Welcome to another instalment of career news, this time delivered on the sixth anniversary of my joining Microsoft.
After nearly two years in Microsoft Consulting Services (which is now rebranding itself as Industry Solutions), I have just moved (today) to the worldwide Azure For Operators organisation.
I will be joining the Global Innovation, Solution Architecture and Design team, working on building and evolving first-party and third-party solutions for 5G and voice.
Which is a fancy way of saying I’ve been kindly invited into yet another “master troubleshooter”/”organisational interpreter” role, but this time sitting inside the Azure product group and looking out for how what we build is designed, engineered and delivered to telco customers.
Goodbye, Industry Solutions
The past two years have been a wild ride–I joined what was called the Cross-Domain Delivery team to work with Fortune 500 companies across EMEA, became the goto person for telco solutions, and even as Microsoft Consulting re-cast itself into Industry Solutions and started setting up an approach to telcos all around me, after a while it just made sense to gravitate towards the Azure organisation itself since it takes me closer to the engineering teams and the guts of modern 5G and voice stacks.

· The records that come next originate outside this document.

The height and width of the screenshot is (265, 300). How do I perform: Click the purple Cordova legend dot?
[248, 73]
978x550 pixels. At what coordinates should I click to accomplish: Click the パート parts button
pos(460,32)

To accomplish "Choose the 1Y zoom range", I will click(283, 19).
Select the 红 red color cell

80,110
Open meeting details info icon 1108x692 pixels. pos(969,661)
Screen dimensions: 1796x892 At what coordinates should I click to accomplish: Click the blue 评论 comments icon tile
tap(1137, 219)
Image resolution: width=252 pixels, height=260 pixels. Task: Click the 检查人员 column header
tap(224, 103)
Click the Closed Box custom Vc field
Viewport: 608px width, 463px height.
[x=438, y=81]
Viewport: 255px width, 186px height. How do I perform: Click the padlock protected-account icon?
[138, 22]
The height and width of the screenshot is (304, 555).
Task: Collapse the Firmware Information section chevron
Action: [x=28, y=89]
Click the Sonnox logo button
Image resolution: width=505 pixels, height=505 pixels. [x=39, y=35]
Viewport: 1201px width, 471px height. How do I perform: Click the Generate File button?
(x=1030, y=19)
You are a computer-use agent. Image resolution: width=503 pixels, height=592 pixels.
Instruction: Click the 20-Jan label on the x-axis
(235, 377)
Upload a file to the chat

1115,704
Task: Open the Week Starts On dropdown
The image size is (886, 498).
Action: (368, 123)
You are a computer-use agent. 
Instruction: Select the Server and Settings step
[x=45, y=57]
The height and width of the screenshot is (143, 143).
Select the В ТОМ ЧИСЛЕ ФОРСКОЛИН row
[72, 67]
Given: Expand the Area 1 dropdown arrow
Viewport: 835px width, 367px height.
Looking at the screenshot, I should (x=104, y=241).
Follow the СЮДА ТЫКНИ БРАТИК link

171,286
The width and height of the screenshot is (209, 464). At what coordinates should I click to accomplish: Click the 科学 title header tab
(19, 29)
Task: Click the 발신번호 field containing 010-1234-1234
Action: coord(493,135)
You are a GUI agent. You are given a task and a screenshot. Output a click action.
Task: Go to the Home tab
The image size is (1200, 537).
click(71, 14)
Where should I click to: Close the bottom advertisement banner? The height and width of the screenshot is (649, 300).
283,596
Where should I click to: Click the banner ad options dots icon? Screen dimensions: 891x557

After all, it’s no secret that I was finding the consulting part of the job (and the procedural overhead, plus all the paperwork) a tad unsatisfactory–the people were amazing, the customers fascinating, the solutions insanely complex and the teams very rewarding to work with, but in the end I just wasn’t having enough fun.
Paths Not Traveled
Which is why, back in Spring, I had an offer to work at a FAANG. It was literally a one-in-a-lifetime thing (with a fun backstory I should write about in a few years, but likely will not). I had everything lined up: a great opportunity for having immediate impact, good compensation, fully remote, and (most importantly) I enjoyed every single interview and met amazing people.
Then, all of a sudden, I was asked to start on the 17th of May, which was not only shorter than my notice period but would prevent us from having any sort of family vacation (which we finally managed to have, after two years). School would still be going on, COVID was flaring up again, etc.
After a grueling couple of sleepless nights, I decided not to take it.
I will never know how it would have panned out, and I’m realistic enough to not dwell on it since I will never know if it was the right decision career-wise, but it certainly was the best decision family-wise, and that is what matters.
But the fun thing was that, serendipitously, two days later I was told I would be promoted to Chief Architect for Telco Solutions–and that kind of set the tone for the rest of the financial year.
Back On The Saddle
All in all, the timing for this change couldn’t be more interesting.
In the Wild West that is the modern 5G space, I’m coming “back” right smack in the middle of spectrum auctions (yes, ANACOM, I’m looking at the unsightly mess you’ve made of the Portuguese auction), massive investment cycles and (most importantly) critical network roll-outs, and at a time when Microsoft is making some serious news in the space.
So, borrowing a friend’s words, it’s like a forest fire out there (at least metaphorically speaking). And yes, I fully expect to be putting out fires, just like the old days.
Technology-wise, since I worked in 3G/4G packet core and IMS when I was at Vodafone, it’s going to be quite interesting to dive into what 3GPP and the like have been up to over the past ten years–in particular, to try to understand how much they’ve messed up the 5G reference architecture and how it can be sanely re-cast in a cloud native form.
Ever the techology prepper, I’ve obviously kept tabs and have been gradually getting back into things during the past year, but now I can own up to it.
Let’s see how it goes, given that I already know what I like to do.